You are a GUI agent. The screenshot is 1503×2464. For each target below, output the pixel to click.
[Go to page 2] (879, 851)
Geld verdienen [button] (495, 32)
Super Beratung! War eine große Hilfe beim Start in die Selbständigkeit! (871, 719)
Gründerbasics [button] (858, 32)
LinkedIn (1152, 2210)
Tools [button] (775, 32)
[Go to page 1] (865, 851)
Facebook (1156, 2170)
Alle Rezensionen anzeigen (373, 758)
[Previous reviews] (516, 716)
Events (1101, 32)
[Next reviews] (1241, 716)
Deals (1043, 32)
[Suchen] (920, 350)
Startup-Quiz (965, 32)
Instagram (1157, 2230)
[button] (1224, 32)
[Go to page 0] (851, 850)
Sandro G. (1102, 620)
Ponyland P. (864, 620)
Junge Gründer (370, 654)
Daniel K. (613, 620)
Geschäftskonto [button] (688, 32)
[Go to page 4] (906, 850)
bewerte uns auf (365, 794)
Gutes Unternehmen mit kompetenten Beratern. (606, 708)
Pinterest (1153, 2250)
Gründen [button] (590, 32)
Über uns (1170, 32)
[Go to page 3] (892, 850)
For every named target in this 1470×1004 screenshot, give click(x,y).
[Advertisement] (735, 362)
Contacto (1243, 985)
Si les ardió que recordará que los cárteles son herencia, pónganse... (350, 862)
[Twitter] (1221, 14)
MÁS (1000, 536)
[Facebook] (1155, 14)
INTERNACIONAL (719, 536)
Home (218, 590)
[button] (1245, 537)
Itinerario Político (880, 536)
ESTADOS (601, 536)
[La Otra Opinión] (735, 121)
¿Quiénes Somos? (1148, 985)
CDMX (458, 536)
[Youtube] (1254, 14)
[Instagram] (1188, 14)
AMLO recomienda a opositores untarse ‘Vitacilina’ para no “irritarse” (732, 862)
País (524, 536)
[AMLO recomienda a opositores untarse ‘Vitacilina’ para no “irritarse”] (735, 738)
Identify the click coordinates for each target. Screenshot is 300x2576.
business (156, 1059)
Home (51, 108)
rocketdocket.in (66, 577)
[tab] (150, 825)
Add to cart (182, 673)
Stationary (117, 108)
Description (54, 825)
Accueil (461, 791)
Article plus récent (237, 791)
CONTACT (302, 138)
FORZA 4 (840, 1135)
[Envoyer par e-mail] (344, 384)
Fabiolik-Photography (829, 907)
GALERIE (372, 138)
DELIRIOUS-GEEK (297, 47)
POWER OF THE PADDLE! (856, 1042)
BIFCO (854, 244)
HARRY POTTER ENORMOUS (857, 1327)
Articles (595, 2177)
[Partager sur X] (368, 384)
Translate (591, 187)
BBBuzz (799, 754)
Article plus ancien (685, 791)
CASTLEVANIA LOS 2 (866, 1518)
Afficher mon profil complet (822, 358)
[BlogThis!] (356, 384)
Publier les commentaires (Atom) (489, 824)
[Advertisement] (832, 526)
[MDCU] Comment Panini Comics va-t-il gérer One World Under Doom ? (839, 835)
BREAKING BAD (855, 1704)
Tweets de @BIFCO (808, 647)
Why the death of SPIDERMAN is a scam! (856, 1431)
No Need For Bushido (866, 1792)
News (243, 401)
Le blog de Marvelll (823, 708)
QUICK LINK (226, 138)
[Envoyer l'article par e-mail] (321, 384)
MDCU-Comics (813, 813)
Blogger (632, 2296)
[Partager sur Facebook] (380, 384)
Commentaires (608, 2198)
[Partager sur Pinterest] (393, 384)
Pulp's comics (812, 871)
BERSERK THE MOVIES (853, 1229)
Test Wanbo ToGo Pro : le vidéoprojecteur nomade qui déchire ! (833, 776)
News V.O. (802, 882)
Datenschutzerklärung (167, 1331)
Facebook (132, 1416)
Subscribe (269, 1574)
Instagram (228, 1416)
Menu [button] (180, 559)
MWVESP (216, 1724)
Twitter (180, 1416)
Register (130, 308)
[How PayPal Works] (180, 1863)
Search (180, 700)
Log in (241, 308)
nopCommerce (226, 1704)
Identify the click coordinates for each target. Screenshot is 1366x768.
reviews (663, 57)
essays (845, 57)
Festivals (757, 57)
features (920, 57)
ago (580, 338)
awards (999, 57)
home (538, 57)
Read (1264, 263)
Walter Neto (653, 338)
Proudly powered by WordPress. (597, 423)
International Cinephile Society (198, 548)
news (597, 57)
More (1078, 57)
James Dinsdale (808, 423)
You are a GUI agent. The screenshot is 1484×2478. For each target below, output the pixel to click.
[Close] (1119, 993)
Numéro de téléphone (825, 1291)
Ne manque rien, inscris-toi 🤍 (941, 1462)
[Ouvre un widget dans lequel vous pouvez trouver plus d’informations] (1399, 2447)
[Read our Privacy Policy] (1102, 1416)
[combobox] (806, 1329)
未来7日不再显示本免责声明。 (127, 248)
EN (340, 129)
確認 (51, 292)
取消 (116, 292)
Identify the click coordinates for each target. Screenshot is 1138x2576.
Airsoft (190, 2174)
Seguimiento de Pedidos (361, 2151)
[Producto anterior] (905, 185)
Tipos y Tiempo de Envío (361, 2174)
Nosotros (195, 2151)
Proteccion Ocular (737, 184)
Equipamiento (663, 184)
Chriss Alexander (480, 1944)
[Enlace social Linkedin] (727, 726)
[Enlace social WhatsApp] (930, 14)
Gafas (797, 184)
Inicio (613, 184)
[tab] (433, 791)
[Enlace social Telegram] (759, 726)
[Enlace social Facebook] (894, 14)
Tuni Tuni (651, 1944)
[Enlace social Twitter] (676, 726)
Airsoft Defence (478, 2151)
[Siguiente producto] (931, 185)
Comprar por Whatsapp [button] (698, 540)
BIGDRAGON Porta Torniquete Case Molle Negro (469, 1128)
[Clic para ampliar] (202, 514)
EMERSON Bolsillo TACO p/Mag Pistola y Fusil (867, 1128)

__WORK INSTRUCTION__
Each line in the data is to be written out precisely.

__REPLY TO THE EXERCISE__
You are a GUI agent. The screenshot is 1503×2464. For each target below, output the pixel to click.
[Go to page 2] (879, 851)
Geld verdienen [button] (495, 32)
Super Beratung! War eine große Hilfe beim Start in die Selbständigkeit! (871, 719)
Gründerbasics [button] (858, 32)
LinkedIn (1152, 2210)
Tools [button] (775, 32)
[Go to page 1] (865, 851)
Facebook (1156, 2170)
Alle Rezensionen anzeigen (373, 758)
[Previous reviews] (516, 716)
Events (1101, 32)
[Next reviews] (1241, 716)
Deals (1043, 32)
[Suchen] (920, 350)
Startup-Quiz (965, 32)
Instagram (1157, 2230)
[button] (1224, 32)
[Go to page 0] (851, 850)
Sandro G. (1102, 620)
Ponyland P. (864, 620)
Junge Gründer (370, 654)
Daniel K. (613, 620)
Geschäftskonto [button] (688, 32)
[Go to page 4] (906, 850)
bewerte uns auf (365, 794)
Gutes Unternehmen mit kompetenten Beratern. (606, 708)
Pinterest (1153, 2250)
Gründen [button] (590, 32)
Über uns (1170, 32)
[Go to page 3] (892, 850)
For every named target in this 1470×1004 screenshot, give click(x,y).
[Advertisement] (735, 362)
Contacto (1243, 985)
Si les ardió que recordará que los cárteles son herencia, pónganse... (350, 862)
[Twitter] (1221, 14)
MÁS (1000, 536)
[Facebook] (1155, 14)
INTERNACIONAL (719, 536)
Home (218, 590)
[button] (1245, 537)
Itinerario Político (880, 536)
ESTADOS (601, 536)
[La Otra Opinión] (735, 121)
¿Quiénes Somos? (1148, 985)
CDMX (458, 536)
[Youtube] (1254, 14)
[Instagram] (1188, 14)
AMLO recomienda a opositores untarse ‘Vitacilina’ para no “irritarse” (732, 862)
País (524, 536)
[AMLO recomienda a opositores untarse ‘Vitacilina’ para no “irritarse”] (735, 738)
Identify the click coordinates for each target. Screenshot is 300x2576.
business (156, 1059)
Home (51, 108)
rocketdocket.in (66, 577)
[tab] (150, 825)
Add to cart (182, 673)
Stationary (117, 108)
Description (54, 825)
Accueil (461, 791)
Article plus récent (237, 791)
CONTACT (302, 138)
FORZA 4 (840, 1135)
[Envoyer par e-mail] (344, 384)
Fabiolik-Photography (829, 907)
GALERIE (372, 138)
DELIRIOUS-GEEK (297, 47)
POWER OF THE PADDLE! (856, 1042)
BIFCO (854, 244)
HARRY POTTER ENORMOUS (857, 1327)
Articles (595, 2177)
[Partager sur X] (368, 384)
Translate (591, 187)
BBBuzz (799, 754)
Article plus ancien (685, 791)
CASTLEVANIA LOS 2 (866, 1518)
Afficher mon profil complet (822, 358)
[BlogThis!] (356, 384)
Publier les commentaires (Atom) (489, 824)
[Advertisement] (832, 526)
[MDCU] Comment Panini Comics va-t-il gérer One World Under Doom ? (839, 835)
BREAKING BAD (855, 1704)
Tweets de @BIFCO (808, 647)
Why the death of SPIDERMAN is a scam! (856, 1431)
No Need For Bushido (866, 1792)
News (243, 401)
Le blog de Marvelll (823, 708)
QUICK LINK (226, 138)
[Envoyer l'article par e-mail] (321, 384)
MDCU-Comics (813, 813)
Blogger (632, 2296)
[Partager sur Facebook] (380, 384)
Commentaires (608, 2198)
[Partager sur Pinterest] (393, 384)
Pulp's comics (812, 871)
BERSERK THE MOVIES (853, 1229)
Test Wanbo ToGo Pro : le vidéoprojecteur nomade qui déchire ! (833, 776)
News V.O. (802, 882)
Datenschutzerklärung (167, 1331)
Facebook (132, 1416)
Subscribe (269, 1574)
Instagram (228, 1416)
Menu [button] (180, 559)
MWVESP (216, 1724)
Twitter (180, 1416)
Register (130, 308)
[How PayPal Works] (180, 1863)
Search (180, 700)
Log in (241, 308)
nopCommerce (226, 1704)
Identify the click coordinates for each target. Screenshot is 1366x768.
reviews (663, 57)
essays (845, 57)
Festivals (757, 57)
features (920, 57)
ago (580, 338)
awards (999, 57)
home (538, 57)
Read (1264, 263)
Walter Neto (653, 338)
Proudly powered by WordPress. (597, 423)
International Cinephile Society (198, 548)
news (597, 57)
More (1078, 57)
James Dinsdale (808, 423)
You are a GUI agent. The screenshot is 1484×2478. For each target below, output the pixel to click.
[Close] (1119, 993)
Numéro de téléphone (825, 1291)
Ne manque rien, inscris-toi 🤍 (941, 1462)
[Ouvre un widget dans lequel vous pouvez trouver plus d’informations] (1399, 2447)
[Read our Privacy Policy] (1102, 1416)
[combobox] (806, 1329)
未来7日不再显示本免责声明。 (127, 248)
EN (340, 129)
確認 (51, 292)
取消 (116, 292)
Identify the click coordinates for each target. Screenshot is 1138x2576.
Airsoft (190, 2174)
Seguimiento de Pedidos (361, 2151)
[Producto anterior] (905, 185)
Tipos y Tiempo de Envío (361, 2174)
Nosotros (195, 2151)
Proteccion Ocular (737, 184)
Equipamiento (663, 184)
Chriss Alexander (480, 1944)
[Enlace social Linkedin] (727, 726)
[Enlace social WhatsApp] (930, 14)
Gafas (797, 184)
Inicio (613, 184)
[tab] (433, 791)
[Enlace social Telegram] (759, 726)
[Enlace social Facebook] (894, 14)
Tuni Tuni (651, 1944)
[Enlace social Twitter] (676, 726)
Airsoft Defence (478, 2151)
[Siguiente producto] (931, 185)
Comprar por Whatsapp [button] (698, 540)
BIGDRAGON Porta Torniquete Case Molle Negro (469, 1128)
[Clic para ampliar] (202, 514)
EMERSON Bolsillo TACO p/Mag Pistola y Fusil (867, 1128)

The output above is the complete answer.